Biodiversity, a wealth for cities
15 October 2012 | News story
During the side event “Sharing best practices for biodiversity conservation in European urban areas” at the UN meeting on biodiversity, keynote speakers from Germany, Sweden, Spain and Switzerland explained how biodiversity conservation can contribute to improved quality of life for urban citizens and how investing in natural capital can lead to sustainable growth.
Hosted with the generous support of the Swiss Federal Office for Environment (FOEN), the event highlighted achievements and inspired participants to strengthen efforts to recognise and communicate the multiple functions and services that natural ecosystems offer to urban life. Stefan Schwager of the FOEN opened the event by underlining that there are strong incentives for cities and local governments to develop innovative ways to integrate natural capital in the development and implementation of urban landscape strategies.
In line with the Aichi biodiversity targets of the Convention on Biological Diversity, the new Swiss Biodiversity Strategy adopted earlier this year aims to encourage a sustainable approach to natural resources in the country. Efforts to ensure the conservation and sustainable use of biodiversity can only succeed if all sectors of society work together, with the involvement of local and regional governmental authorities.
Professor Thomas Elmqvist from the Stockholm Resilience Centre explained that urbanization in Europe is slowing down. The distance between cities and protected areas is shrinking, which means that these have to learn to co-exist. Having these areas close to the city is an asset, as the ecosystem services they provide benefit human well-being in many ways. Based on recent research in nine cities, Prof. Elmqvist discovered that the monetary value of a selected number of ecosystem services offered by a hectare of urban woodland (such as carbon storage, air quality regulation, energy savings, recreation and storm water reduction) amounts to 12,000 USD per year. The costs of restoring a hectare of urban woodland represents only a third of that amount.
Situated in the Rhine Valley and close to Germany’s oldest nature conservation area ‘Siebengebirge’, the city of Bonn adopted a biodiversity action programme in 2010 and has made strong efforts to mainstream biodiversity across sectoral policies. Angelica Maria Kappel, Deputy Mayor of Bonn, emphasized the importance of building alliances with stakeholders within both the city and across territorial borders. Children have been a special target group for biodiversity action. With the help of volunteers and support from the business sector, thousands of native beech trees have been planted to restore biodiversity in municipal forests.
The Green Capital of Europe 2012, Vitoria-Gasteiz in Spain, presents an excellent model for greening the urban environment. Luis Orive, General Manager of the Natural and Urban Environment of the
Municipality, highlighted the benefits of the green belt around the city, which was partially reclaimed from degraded areas. The green belt is an important local ecological network, supporting a wide range of wildlife. It also provides the city with multiple benefits, including recreational options, air and water regulation, and educational opportunities. The current efforts to connect the biodiversity of this outer green belt with a new interior green belt within the city itself underline once again how the powerful message of Vitoria-Gasteiz, ‘Where green is capital’, is being turned into reality.

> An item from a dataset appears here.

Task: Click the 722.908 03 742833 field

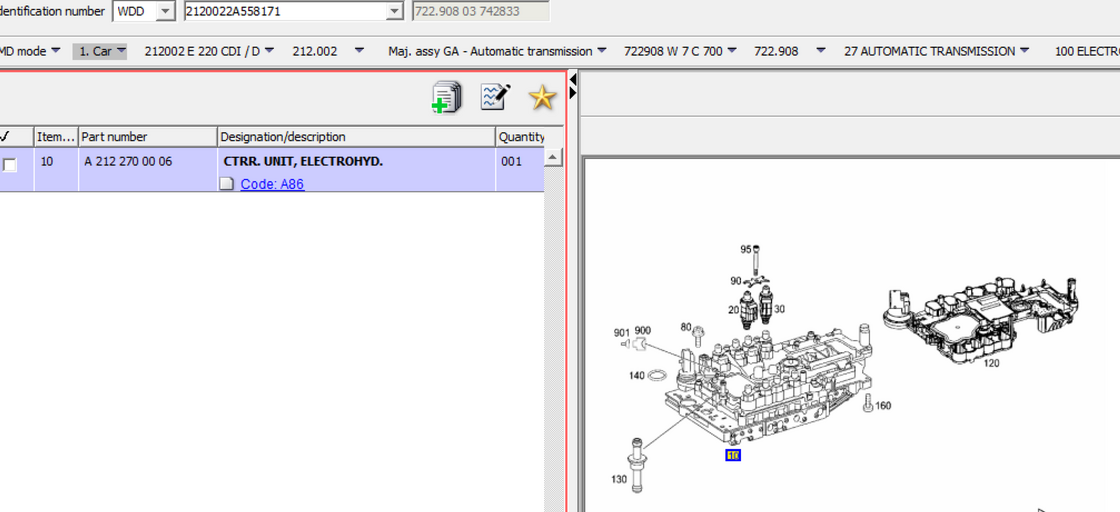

Dr. Gilles Mulhauser, Nature and Landscape Director of the State of Geneva, gave a regional perspective on biodiversity conservation and management and highlighted the ways in which the urban landscape is being integrated with agricultural and rural territorial development. He emphasised that effective biodiversity action need not wait for detailed biodiversity surveys or audits; a great deal can be achieved by applying basic ecological principles. In this regard, he noted that transboundary cooperation with France is essential in order to ensure effective connectivity. Some 100 municipalities in France and Switzerland are working together to conserve biodiversity and bring natural values into the heart of their towns.
Several valuable ideas and pathways for action emerged from the exchange of best practices from different European countries; these could be replicated elsewhere in the world. Ms. Aban Marker Kabraji, IUCN Regional Director for Asia, concluded that local and regional authorities have a valuable role to play in helping to achieve the Aichi biodiversity targets. She also noted that the conservation and management of biodiversity and ecosystems at the landscape level will result in increased resilience for cities, thus helping them to adapt to climate change and other pressures and threats.